Pesky crickets on the march

Population boom is related to Utah's ongoing drought

Published: Monday, April 5 2004 12:21 a.m. MDT

Mormon crickets attacked 2.7 million acres of western Utah rangeland, farms and desert last year, and this year's onslaught probably will be worse.

Year by year, as drought continues, crickets have generally increased in number. "We expect that to happen again, barring some weather pattern that changes," said Matt Palmer, the Utah State University extension agent who covers Tooele County.

"There's likely to be more this year than there was last year," in terms of infested acres.

Crickets already have begun to hatch from their eggs.
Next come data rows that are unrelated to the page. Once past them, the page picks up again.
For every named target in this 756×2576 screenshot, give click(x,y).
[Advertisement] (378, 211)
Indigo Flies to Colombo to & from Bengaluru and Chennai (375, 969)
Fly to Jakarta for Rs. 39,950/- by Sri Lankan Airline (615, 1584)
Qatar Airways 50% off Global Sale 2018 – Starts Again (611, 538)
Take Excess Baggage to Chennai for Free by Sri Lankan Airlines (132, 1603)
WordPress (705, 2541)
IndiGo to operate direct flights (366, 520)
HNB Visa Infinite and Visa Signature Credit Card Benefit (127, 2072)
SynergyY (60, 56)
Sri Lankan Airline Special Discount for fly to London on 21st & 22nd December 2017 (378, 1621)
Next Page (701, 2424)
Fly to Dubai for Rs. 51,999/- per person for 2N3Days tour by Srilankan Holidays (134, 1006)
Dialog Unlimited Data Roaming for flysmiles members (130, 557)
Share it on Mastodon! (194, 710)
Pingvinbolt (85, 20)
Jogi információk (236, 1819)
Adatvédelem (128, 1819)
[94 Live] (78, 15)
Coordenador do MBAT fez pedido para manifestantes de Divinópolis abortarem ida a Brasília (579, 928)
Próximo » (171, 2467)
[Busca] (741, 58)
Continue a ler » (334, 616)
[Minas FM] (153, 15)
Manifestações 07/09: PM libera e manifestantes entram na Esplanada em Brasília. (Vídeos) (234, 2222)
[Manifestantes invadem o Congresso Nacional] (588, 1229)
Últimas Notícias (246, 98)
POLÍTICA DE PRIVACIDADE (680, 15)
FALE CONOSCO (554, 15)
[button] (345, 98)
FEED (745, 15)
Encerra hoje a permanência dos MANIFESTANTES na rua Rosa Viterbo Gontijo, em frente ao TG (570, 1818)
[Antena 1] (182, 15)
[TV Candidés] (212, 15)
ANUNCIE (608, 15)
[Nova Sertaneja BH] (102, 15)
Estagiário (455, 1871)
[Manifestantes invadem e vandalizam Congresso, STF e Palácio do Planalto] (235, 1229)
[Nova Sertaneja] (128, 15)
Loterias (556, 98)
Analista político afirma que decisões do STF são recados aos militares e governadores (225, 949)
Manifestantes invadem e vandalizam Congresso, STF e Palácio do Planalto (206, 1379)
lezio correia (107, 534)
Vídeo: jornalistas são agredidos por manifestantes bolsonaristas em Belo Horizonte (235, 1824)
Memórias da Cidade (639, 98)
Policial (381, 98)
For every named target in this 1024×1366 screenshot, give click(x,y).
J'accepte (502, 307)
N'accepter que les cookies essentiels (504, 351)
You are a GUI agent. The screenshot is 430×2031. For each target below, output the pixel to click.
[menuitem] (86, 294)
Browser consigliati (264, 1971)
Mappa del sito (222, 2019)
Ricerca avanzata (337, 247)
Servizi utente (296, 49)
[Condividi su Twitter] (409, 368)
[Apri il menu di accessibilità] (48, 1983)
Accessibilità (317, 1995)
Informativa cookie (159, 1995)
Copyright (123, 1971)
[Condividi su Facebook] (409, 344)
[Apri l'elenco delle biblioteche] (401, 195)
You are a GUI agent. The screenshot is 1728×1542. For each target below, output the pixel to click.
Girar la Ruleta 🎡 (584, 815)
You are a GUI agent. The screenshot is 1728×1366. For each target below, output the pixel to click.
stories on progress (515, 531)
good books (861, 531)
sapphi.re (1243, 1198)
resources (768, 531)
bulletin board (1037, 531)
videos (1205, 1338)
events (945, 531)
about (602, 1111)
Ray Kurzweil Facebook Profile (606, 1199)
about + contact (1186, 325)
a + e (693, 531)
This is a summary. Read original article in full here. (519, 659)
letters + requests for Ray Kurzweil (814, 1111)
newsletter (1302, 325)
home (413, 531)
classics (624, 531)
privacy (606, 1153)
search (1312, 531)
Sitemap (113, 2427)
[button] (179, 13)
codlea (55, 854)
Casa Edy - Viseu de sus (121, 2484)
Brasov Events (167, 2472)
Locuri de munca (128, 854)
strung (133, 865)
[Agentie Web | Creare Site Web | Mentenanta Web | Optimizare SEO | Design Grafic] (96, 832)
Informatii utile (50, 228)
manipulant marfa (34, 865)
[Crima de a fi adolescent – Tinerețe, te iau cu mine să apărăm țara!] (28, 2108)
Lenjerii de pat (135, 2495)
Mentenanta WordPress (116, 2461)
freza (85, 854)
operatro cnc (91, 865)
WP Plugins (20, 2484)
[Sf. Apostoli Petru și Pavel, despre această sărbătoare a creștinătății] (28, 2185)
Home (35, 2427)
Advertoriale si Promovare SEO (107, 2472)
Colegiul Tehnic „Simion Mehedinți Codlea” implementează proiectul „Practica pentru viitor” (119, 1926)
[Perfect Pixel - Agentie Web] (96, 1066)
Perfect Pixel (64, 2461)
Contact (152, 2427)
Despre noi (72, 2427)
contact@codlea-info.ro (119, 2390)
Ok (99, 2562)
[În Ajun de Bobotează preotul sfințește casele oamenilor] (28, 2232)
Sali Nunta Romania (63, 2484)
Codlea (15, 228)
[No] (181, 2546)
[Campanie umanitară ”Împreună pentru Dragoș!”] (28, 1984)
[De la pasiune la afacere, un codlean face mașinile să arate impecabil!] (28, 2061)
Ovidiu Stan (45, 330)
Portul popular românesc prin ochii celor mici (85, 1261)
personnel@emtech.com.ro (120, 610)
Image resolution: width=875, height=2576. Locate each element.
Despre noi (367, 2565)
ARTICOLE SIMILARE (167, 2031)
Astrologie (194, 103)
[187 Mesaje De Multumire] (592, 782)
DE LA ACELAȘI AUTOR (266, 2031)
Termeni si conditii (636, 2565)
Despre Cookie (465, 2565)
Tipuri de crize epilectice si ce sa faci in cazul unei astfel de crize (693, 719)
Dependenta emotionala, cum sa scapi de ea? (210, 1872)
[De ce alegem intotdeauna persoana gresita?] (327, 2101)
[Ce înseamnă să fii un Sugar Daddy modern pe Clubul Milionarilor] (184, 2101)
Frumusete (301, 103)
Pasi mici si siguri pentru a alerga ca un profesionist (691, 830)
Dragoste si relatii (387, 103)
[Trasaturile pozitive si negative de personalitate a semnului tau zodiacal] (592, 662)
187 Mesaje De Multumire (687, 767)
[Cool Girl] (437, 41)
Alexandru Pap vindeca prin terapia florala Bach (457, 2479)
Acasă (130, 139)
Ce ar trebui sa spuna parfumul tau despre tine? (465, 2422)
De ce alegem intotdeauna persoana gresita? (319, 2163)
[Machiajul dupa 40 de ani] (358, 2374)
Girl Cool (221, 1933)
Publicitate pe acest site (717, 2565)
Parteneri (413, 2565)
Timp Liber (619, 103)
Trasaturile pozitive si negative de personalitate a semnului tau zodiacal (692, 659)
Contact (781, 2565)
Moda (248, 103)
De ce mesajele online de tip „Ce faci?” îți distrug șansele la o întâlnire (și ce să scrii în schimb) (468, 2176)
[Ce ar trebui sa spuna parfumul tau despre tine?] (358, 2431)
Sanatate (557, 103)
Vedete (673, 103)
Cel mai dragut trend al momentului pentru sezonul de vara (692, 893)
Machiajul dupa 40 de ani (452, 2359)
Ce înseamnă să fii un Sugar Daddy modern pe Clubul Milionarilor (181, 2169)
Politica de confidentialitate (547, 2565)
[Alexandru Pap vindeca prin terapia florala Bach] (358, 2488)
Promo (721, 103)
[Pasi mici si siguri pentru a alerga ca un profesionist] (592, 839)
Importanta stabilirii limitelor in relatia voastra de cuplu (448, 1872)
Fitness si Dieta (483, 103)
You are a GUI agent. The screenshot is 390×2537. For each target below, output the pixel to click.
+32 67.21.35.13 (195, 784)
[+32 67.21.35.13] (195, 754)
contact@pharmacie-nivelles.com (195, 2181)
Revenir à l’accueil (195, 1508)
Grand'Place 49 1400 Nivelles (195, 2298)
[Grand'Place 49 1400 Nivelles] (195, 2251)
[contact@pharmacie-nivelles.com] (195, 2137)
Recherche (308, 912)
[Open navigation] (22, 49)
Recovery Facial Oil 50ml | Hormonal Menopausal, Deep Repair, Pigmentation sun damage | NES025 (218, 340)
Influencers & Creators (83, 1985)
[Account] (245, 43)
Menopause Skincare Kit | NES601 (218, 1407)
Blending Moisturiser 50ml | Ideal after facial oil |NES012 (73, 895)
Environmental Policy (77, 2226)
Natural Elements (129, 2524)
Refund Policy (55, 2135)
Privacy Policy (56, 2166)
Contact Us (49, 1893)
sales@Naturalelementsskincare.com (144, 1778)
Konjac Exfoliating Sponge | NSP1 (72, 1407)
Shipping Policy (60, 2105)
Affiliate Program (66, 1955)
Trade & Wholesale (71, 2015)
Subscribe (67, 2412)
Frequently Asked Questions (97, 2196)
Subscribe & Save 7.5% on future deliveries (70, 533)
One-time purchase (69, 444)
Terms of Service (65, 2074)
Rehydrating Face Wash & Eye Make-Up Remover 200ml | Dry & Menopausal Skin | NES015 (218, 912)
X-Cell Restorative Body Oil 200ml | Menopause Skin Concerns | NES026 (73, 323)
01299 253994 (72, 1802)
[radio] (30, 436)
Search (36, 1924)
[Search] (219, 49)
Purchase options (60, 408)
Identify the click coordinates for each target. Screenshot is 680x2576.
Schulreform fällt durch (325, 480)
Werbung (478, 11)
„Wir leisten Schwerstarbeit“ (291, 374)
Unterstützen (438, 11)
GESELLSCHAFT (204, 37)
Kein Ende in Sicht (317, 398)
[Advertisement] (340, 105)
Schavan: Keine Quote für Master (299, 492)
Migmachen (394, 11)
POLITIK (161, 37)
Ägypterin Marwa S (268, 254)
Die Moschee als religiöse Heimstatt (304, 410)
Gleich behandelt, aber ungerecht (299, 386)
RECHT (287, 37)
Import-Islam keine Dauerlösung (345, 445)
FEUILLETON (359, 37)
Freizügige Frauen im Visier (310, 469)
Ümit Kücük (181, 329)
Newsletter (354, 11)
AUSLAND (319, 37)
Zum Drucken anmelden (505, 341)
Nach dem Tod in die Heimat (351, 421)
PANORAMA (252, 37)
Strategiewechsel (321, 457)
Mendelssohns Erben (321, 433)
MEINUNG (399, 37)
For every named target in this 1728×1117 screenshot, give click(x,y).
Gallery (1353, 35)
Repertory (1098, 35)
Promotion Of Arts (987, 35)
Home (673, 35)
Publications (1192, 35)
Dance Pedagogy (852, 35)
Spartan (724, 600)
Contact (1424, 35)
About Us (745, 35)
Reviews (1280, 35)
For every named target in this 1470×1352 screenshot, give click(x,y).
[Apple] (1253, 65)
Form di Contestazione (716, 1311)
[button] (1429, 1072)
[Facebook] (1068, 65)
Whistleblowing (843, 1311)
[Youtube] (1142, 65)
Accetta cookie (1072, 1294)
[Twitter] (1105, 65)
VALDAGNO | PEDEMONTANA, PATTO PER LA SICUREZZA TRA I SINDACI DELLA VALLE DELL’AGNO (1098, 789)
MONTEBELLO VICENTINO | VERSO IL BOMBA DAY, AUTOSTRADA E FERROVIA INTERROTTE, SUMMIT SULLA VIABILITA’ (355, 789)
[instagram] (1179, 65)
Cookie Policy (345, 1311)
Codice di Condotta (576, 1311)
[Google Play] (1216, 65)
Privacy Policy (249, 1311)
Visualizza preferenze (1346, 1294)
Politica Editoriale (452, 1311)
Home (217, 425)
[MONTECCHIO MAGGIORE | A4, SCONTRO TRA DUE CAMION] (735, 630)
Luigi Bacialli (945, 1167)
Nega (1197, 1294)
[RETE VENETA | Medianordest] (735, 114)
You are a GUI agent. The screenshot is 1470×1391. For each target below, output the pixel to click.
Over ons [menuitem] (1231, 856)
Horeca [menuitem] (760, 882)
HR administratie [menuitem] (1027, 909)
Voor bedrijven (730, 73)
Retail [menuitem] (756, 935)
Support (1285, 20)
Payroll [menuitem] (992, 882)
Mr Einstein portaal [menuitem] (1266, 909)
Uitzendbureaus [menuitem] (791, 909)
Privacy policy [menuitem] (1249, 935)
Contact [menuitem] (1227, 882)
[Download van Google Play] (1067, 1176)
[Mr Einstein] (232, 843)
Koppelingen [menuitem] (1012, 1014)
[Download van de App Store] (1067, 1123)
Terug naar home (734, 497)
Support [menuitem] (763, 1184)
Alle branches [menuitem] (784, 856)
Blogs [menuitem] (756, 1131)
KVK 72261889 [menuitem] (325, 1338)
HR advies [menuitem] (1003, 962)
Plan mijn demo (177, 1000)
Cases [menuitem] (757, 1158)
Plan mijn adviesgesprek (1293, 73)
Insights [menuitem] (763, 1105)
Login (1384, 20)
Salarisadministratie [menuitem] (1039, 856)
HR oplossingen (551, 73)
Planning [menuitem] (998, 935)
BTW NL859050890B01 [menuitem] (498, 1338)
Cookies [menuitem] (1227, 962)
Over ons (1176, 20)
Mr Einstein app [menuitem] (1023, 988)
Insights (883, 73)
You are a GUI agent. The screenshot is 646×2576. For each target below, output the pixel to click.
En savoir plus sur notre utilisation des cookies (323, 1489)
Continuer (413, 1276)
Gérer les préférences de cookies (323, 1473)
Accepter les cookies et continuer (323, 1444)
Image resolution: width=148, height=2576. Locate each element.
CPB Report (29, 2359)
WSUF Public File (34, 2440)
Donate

They show up when the soil temperature reaches 40 degrees, he said.

Tooele Valley's first horde has emerged on the western side of South Willow Canyon. "Their numbers are pretty high" and the young crickets look healthy, "which is a disappointment."

"They're hatching in pretty big numbers," Palmer said.

Mormon crickets have been infamous since June 1848, when the insects began to devour the Utah pioneers' crops. Settlers fought them without success. They faced starvation as millions of bugs invaded.

Then, as recorded in diaries and recollections, came what has been known ever after as the miracle of the seagulls. A white cloud of California gulls descended and feasted on the crickets, disgorging and eating more. The crops were saved.

Today vastly more cropland is involved than 156 years ago, and gulls can do little to stop the modern infestation.

"Every cricket has an average of 86 eggs it lays, so you can see how fast populations can get out of control," said Palmer.

The Mormon cricket (scientific name Anabrus simplex Haldeman) is a large, flightless and notably unattractive bug that looks something like a grasshopper. It is actually a species of shieldback katydid.

Although the crickets don't have wings, they move together in dense waves, spreading across fields. "They creep along the ground and devour the forage," Palmer said.

"They kind of congregate and start migrating, and that's when people see them. When they start crossing the road or crossing your field, they come in these huge bands."

Palmer recalls wading into a swarm of crickets that he estimates was 50 yards long and 25 yards across. All of the creatures were moving in the same direction. The big bugs can crowd together at 100 per square yard.